The jihadists who have been active in Mali since 2012 are gaining strength and gathering momentum in the north of the country.
On Monday November 21, the village of Kadji, part of the commune of Gounzereye, near the city of Gao, was the target of an attack by armed men allegedly belonging to the Islamic State in the Sahel (EIS).
The attackers targeted a camp for internally displaced people in the area.
Speaking on national television on Tuesday, General Moussa Moriba Traoré, governor of Gao, said that eleven people were killed in the attack, for which the jihadists have yet to claim responsibility.
According to several observers, this attack reveals the jihadists’ intention to test the security structure in the city of Gao for possible future infiltration inside the city.
In 2012, the Movement for Unity and Jihad in West Africa (MUJAO), an offshoot of Al Qaeda in the Islamic Maghreb (AQIM), occupied the northern Malian city and enforced a rigorous version of Sharia law before being dislodged in January 2013 by the French intervention, Serval.

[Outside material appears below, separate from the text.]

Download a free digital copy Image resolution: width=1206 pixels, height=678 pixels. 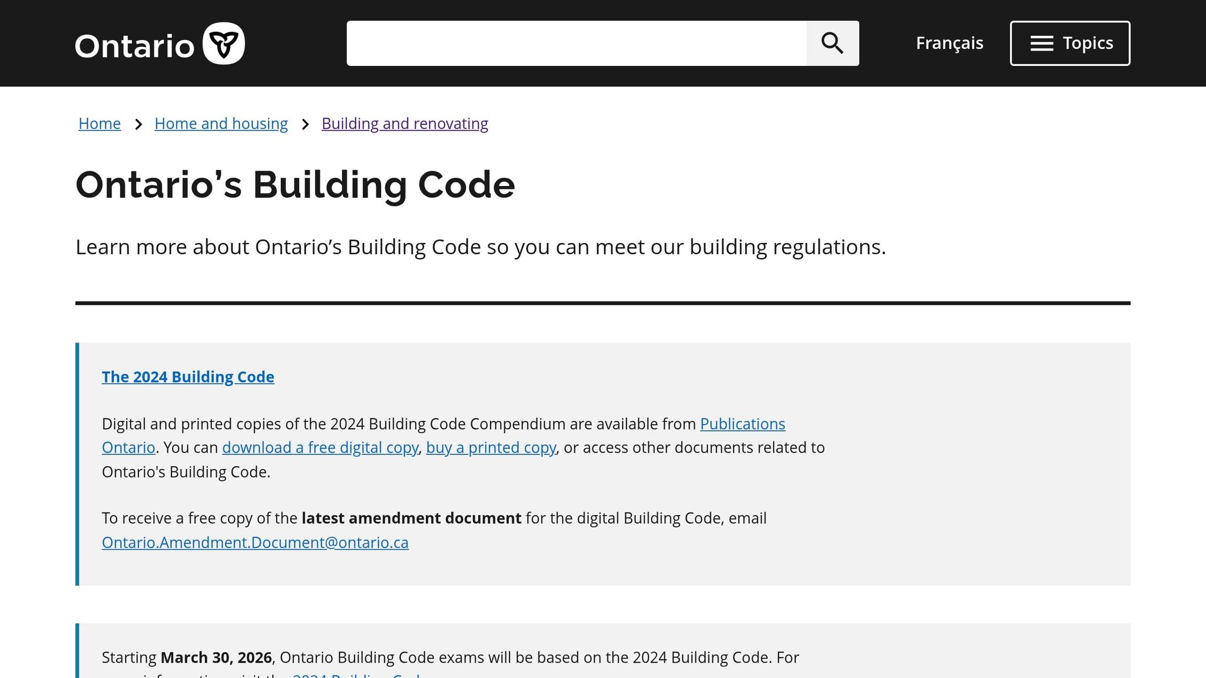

Nearly ten years later, the jihadists remain active in the region.
Settling scores
The commander of the eastern theatre of Operation “Maliko” (Between Us Malians, in Bambara), launched by the Malian army in January 2021, Colonel Famouké Camara, summarizes the attack on Kadji as a settlement of scores between armed groups.
For several months, the EIS has been increasing its operations in northern Mali, between the regions of Ménaka and Gao.

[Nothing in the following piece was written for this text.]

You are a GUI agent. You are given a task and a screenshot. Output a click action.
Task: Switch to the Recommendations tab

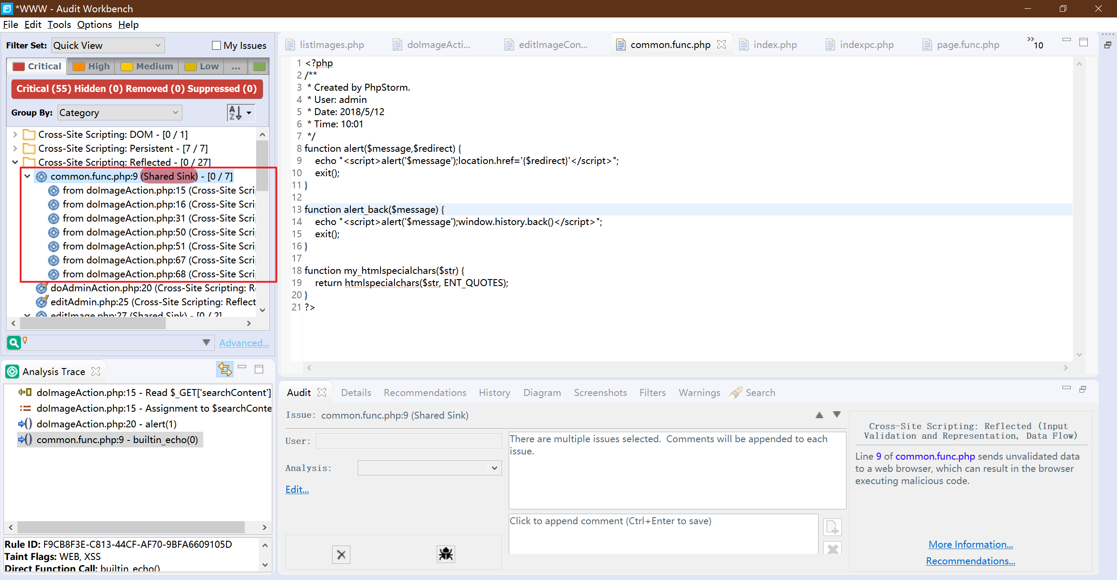(425, 392)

In July, EIS occupied the village of Talataye for 48 hours after battling against units of the Support Group for Islam and Muslims (GSIM) linked to AQIM and pro-government Tuareg movements.
At the end of the clashes, EIS claimed to have killed around 60 GSIM and Tuareg fighters.
At the end of October, the latter tried to make up for this “affront” by attempting counter-offensives against EIS positions in the Ménaka region.
According to information gathered from severla relief organisation by APA, clashes between the two jihadist groups are continuing in localities in Ménaka where hundreds of civilians have been killed since March.